= Beginning of Section =

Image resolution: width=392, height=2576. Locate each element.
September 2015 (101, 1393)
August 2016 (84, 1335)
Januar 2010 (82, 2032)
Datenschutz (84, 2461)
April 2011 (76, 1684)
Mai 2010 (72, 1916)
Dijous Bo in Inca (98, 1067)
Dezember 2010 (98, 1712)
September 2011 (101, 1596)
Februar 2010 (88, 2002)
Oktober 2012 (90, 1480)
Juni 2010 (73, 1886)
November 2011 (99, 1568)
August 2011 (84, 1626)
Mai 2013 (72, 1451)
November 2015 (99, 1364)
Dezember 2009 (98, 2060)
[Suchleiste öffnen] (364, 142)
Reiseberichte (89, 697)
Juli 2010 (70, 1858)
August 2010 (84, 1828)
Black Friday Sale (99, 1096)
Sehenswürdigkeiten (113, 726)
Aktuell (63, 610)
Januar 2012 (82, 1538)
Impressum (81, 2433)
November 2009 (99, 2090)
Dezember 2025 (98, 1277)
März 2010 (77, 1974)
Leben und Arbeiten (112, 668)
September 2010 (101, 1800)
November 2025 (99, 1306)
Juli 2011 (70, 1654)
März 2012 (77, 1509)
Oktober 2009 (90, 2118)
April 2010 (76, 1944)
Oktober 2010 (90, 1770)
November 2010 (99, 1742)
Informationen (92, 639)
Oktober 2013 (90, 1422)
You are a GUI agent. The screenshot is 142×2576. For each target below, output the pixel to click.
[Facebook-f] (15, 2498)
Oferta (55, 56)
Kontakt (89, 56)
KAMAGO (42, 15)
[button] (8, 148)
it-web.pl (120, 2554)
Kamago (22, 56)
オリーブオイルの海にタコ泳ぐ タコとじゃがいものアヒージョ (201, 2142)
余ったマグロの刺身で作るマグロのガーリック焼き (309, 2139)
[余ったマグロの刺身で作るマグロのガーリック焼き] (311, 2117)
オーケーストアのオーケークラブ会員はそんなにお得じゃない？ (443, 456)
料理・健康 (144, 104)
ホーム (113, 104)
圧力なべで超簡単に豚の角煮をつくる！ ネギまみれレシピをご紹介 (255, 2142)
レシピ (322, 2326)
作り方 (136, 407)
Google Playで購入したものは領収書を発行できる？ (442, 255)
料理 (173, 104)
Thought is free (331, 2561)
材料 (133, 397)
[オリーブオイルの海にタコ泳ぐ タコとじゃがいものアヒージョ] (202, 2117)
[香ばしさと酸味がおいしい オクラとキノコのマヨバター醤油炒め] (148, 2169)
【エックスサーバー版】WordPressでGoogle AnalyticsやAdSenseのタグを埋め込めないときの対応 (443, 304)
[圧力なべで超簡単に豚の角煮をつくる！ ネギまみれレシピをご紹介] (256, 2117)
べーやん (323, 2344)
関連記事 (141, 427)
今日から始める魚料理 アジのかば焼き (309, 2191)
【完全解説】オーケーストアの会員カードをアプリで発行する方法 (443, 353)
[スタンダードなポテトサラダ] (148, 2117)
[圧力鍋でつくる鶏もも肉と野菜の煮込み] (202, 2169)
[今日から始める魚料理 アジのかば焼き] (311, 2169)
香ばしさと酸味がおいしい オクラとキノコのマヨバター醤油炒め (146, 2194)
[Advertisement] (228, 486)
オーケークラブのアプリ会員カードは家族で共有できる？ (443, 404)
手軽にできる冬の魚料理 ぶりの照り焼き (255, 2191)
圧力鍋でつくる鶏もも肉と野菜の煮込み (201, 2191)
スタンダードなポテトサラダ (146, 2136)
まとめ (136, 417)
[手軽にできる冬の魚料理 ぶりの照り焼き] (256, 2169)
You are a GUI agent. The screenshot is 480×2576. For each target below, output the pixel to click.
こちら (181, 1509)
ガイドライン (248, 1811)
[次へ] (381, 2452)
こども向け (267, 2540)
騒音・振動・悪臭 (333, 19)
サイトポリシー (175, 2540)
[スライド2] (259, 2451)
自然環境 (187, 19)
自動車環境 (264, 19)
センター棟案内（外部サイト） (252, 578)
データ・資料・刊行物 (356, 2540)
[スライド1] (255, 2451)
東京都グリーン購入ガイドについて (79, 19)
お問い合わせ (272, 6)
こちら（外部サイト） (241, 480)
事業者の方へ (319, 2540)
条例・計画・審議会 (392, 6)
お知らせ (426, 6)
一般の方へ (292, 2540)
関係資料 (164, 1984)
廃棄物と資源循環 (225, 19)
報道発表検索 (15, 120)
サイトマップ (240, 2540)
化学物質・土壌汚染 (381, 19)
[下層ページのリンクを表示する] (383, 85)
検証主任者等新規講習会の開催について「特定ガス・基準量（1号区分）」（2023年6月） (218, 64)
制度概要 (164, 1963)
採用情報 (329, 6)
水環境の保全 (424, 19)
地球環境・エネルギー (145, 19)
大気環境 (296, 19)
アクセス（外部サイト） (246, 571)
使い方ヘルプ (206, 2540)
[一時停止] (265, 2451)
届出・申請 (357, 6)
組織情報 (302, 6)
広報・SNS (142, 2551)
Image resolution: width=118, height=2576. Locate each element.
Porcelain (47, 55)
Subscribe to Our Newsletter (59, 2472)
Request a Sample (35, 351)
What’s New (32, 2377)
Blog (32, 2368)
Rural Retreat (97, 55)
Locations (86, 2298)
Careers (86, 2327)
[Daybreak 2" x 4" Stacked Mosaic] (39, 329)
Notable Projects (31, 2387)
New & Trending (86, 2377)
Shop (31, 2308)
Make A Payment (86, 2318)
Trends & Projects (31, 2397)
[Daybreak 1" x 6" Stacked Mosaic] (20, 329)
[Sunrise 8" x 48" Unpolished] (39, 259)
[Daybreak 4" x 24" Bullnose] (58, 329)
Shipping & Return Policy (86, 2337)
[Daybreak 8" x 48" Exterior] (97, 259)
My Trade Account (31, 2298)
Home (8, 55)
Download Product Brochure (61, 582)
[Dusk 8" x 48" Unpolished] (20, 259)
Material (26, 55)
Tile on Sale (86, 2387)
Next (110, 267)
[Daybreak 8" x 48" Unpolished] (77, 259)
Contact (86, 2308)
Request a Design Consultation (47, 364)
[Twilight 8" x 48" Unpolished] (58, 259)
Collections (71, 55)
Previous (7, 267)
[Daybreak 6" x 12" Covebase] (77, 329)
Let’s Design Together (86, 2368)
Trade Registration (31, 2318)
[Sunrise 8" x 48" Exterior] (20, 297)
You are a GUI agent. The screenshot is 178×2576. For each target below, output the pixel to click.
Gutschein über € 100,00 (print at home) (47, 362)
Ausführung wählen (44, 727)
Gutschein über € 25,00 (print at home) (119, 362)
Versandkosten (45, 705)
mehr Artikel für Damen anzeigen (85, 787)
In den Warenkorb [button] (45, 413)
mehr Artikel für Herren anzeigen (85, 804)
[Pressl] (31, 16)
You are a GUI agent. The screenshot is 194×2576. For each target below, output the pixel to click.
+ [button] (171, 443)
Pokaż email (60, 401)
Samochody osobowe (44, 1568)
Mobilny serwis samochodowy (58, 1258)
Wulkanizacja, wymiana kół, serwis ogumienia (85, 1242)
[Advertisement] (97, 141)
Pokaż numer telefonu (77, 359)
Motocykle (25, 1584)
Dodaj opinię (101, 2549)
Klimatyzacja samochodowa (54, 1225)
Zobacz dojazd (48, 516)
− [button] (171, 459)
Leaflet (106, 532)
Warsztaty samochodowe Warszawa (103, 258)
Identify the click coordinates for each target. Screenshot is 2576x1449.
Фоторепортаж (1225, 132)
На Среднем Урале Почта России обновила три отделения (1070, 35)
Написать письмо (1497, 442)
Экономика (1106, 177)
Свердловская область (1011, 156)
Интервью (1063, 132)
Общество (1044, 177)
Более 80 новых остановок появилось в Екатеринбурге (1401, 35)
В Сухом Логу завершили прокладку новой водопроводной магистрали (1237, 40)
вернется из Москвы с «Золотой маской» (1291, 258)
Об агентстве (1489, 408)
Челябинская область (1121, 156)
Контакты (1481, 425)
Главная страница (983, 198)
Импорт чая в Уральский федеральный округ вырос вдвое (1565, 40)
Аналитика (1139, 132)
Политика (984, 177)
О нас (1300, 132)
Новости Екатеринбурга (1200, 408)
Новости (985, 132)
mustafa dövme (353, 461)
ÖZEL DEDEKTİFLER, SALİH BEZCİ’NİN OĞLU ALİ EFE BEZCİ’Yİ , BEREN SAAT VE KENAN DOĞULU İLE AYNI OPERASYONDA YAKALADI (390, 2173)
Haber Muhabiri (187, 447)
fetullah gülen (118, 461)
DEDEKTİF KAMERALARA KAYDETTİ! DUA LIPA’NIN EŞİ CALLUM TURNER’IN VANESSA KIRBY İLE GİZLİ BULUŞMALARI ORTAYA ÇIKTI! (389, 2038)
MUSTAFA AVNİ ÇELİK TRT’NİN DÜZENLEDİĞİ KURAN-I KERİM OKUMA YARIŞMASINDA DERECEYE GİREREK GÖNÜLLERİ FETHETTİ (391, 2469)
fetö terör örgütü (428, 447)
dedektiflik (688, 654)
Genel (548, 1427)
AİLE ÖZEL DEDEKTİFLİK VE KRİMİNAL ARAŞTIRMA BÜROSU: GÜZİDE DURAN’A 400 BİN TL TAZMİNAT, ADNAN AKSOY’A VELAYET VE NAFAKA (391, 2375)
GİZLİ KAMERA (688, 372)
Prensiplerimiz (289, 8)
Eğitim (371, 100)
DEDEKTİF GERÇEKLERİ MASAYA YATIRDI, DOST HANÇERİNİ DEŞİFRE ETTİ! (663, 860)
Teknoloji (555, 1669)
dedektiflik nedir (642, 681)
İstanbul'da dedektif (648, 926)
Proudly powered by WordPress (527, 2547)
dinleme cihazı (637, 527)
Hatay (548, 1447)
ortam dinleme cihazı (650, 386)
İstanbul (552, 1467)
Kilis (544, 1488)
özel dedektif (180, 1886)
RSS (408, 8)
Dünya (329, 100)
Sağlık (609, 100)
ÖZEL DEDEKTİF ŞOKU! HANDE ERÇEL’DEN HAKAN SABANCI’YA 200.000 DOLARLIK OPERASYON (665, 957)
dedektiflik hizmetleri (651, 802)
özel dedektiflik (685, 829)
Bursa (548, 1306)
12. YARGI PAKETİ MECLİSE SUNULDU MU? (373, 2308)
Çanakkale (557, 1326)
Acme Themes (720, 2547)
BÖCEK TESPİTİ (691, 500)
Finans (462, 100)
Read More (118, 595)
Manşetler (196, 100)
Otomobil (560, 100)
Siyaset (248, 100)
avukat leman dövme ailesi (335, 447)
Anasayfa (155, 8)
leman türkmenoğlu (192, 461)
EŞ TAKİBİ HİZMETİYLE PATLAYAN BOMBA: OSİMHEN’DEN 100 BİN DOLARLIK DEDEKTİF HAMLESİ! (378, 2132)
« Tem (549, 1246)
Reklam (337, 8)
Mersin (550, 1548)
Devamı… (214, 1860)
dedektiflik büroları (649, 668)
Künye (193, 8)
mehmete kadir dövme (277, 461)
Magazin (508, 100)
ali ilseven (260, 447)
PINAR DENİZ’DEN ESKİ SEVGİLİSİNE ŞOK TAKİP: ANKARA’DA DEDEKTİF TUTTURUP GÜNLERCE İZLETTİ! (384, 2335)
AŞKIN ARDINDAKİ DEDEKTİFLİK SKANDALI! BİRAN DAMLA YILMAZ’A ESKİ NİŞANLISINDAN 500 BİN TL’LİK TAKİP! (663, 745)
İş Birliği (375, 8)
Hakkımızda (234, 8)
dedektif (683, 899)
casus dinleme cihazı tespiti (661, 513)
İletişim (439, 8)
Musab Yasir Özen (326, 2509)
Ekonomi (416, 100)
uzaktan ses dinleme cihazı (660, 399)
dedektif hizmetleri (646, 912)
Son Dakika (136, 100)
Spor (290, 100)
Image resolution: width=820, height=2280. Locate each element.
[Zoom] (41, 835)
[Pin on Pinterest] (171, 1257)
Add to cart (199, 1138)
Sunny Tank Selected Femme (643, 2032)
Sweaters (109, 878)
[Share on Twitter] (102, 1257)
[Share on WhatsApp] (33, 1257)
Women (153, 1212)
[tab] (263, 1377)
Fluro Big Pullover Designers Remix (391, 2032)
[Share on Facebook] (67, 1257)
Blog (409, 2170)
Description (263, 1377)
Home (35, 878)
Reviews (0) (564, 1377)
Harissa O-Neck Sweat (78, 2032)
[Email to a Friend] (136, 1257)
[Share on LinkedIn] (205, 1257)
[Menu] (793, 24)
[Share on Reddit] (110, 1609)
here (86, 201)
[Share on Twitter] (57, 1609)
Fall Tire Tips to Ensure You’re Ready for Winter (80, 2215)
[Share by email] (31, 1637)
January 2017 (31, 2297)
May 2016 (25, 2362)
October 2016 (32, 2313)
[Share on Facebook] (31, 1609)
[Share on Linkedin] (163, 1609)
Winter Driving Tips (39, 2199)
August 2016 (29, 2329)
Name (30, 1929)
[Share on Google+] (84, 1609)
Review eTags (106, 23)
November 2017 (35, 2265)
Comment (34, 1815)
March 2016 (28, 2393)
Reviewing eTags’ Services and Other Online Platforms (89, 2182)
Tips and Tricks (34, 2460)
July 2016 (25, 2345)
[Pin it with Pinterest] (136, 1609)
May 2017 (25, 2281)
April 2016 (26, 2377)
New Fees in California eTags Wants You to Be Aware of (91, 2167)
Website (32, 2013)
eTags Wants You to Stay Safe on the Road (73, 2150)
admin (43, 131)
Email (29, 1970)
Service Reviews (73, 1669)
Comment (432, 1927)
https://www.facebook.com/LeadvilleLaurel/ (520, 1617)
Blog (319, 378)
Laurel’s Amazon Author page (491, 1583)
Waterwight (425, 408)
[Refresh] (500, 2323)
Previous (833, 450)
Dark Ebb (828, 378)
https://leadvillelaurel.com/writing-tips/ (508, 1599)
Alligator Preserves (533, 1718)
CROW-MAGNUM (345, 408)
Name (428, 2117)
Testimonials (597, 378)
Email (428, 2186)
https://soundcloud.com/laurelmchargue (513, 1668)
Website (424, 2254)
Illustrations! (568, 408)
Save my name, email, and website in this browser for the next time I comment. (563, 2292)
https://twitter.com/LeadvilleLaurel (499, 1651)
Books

= End of Section =

Each line in the data that holds the string "Dezember" must be returned.

Dezember 2010 (98, 1712)
Dezember 2009 (98, 2060)
Dezember 2025 (98, 1277)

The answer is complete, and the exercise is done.